__Task brief__
Rewrite the rows below with every "Instruction" changed to "Command", leaving everything else unchanged.
━━━━
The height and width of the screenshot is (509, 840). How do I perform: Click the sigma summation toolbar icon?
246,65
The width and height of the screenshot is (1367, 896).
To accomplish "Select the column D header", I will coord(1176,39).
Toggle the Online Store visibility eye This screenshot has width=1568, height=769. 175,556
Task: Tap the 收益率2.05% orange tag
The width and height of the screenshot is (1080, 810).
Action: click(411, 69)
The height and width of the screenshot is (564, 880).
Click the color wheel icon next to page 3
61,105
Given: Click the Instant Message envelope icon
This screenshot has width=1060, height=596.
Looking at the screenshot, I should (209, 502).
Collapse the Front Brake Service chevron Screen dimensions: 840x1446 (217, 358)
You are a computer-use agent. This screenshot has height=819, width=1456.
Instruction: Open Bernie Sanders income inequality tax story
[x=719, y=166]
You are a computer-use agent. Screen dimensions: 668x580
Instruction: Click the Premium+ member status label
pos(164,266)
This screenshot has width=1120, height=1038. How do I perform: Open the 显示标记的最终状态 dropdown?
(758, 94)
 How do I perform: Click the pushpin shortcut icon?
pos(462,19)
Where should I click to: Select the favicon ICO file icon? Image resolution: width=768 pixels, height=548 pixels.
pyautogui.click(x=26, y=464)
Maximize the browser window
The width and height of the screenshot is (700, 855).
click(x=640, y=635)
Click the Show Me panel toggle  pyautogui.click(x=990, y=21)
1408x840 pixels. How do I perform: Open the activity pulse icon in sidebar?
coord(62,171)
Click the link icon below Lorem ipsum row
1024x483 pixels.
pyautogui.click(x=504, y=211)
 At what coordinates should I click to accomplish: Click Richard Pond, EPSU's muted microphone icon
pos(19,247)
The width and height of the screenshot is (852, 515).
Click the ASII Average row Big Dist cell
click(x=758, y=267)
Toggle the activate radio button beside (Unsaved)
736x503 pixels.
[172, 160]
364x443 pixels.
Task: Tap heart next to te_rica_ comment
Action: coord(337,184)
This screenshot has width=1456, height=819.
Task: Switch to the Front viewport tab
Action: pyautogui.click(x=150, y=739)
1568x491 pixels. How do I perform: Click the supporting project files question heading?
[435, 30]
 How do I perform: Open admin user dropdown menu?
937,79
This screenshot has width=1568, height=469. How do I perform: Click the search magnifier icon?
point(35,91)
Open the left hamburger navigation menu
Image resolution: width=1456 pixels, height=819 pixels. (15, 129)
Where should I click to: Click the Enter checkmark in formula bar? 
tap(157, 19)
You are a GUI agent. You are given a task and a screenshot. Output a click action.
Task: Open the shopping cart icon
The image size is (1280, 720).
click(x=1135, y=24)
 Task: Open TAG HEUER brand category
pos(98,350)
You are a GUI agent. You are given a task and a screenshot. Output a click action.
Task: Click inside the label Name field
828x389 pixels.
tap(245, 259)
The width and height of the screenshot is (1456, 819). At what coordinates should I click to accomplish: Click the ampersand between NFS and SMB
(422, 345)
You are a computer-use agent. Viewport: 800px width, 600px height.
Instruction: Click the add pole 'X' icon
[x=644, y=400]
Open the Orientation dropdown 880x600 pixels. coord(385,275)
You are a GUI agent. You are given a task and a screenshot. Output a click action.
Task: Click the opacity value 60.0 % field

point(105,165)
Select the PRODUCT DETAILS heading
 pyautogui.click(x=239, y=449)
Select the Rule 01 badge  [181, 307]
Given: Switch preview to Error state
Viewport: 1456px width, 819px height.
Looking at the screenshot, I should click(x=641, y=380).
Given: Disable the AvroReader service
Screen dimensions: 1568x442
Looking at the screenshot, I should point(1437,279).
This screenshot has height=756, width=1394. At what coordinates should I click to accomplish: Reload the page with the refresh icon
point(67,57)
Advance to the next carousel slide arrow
━━━━
__Solution to this exercise__
The height and width of the screenshot is (509, 840). How do I perform: Click the sigma summation toolbar icon?
246,65
The width and height of the screenshot is (1367, 896).
To accomplish "Select the column D header", I will coord(1176,39).
Toggle the Online Store visibility eye This screenshot has width=1568, height=769. 175,556
Task: Tap the 收益率2.05% orange tag
The width and height of the screenshot is (1080, 810).
Action: click(411, 69)
The height and width of the screenshot is (564, 880).
Click the color wheel icon next to page 3
61,105
Given: Click the Instant Message envelope icon
This screenshot has width=1060, height=596.
Looking at the screenshot, I should (209, 502).
Collapse the Front Brake Service chevron Screen dimensions: 840x1446 (217, 358)
You are a computer-use agent. This screenshot has height=819, width=1456.
Command: Open Bernie Sanders income inequality tax story
[x=719, y=166]
You are a computer-use agent. Screen dimensions: 668x580
Command: Click the Premium+ member status label
pos(164,266)
This screenshot has width=1120, height=1038. How do I perform: Open the 显示标记的最终状态 dropdown?
(758, 94)
 How do I perform: Click the pushpin shortcut icon?
pos(462,19)
Where should I click to: Select the favicon ICO file icon? Image resolution: width=768 pixels, height=548 pixels.
pyautogui.click(x=26, y=464)
Maximize the browser window
The width and height of the screenshot is (700, 855).
click(x=640, y=635)
Click the Show Me panel toggle  pyautogui.click(x=990, y=21)
1408x840 pixels. How do I perform: Open the activity pulse icon in sidebar?
coord(62,171)
Click the link icon below Lorem ipsum row
1024x483 pixels.
pyautogui.click(x=504, y=211)
 At what coordinates should I click to accomplish: Click Richard Pond, EPSU's muted microphone icon
pos(19,247)
The width and height of the screenshot is (852, 515).
Click the ASII Average row Big Dist cell
click(x=758, y=267)
Toggle the activate radio button beside (Unsaved)
736x503 pixels.
[172, 160]
364x443 pixels.
Task: Tap heart next to te_rica_ comment
Action: coord(337,184)
This screenshot has width=1456, height=819.
Task: Switch to the Front viewport tab
Action: pyautogui.click(x=150, y=739)
1568x491 pixels. How do I perform: Click the supporting project files question heading?
[435, 30]
 How do I perform: Open admin user dropdown menu?
937,79
This screenshot has width=1568, height=469. How do I perform: Click the search magnifier icon?
point(35,91)
Open the left hamburger navigation menu
Image resolution: width=1456 pixels, height=819 pixels. (15, 129)
Where should I click to: Click the Enter checkmark in formula bar? 
tap(157, 19)
You are a GUI agent. You are given a task and a screenshot. Output a click action.
Task: Open the shopping cart icon
The image size is (1280, 720).
click(x=1135, y=24)
 Task: Open TAG HEUER brand category
pos(98,350)
You are a GUI agent. You are given a task and a screenshot. Output a click action.
Task: Click inside the label Name field
828x389 pixels.
tap(245, 259)
The width and height of the screenshot is (1456, 819). At what coordinates should I click to accomplish: Click the ampersand between NFS and SMB
(422, 345)
You are a computer-use agent. Viewport: 800px width, 600px height.
Command: Click the add pole 'X' icon
[x=644, y=400]
Open the Orientation dropdown 880x600 pixels. coord(385,275)
You are a GUI agent. You are given a task and a screenshot. Output a click action.
Task: Click the opacity value 60.0 % field

point(105,165)
Select the PRODUCT DETAILS heading
 pyautogui.click(x=239, y=449)
Select the Rule 01 badge  [181, 307]
Given: Switch preview to Error state
Viewport: 1456px width, 819px height.
Looking at the screenshot, I should click(x=641, y=380).
Given: Disable the AvroReader service
Screen dimensions: 1568x442
Looking at the screenshot, I should point(1437,279).
This screenshot has height=756, width=1394. At what coordinates should I click to accomplish: Reload the page with the refresh icon
point(67,57)
Advance to the next carousel slide arrow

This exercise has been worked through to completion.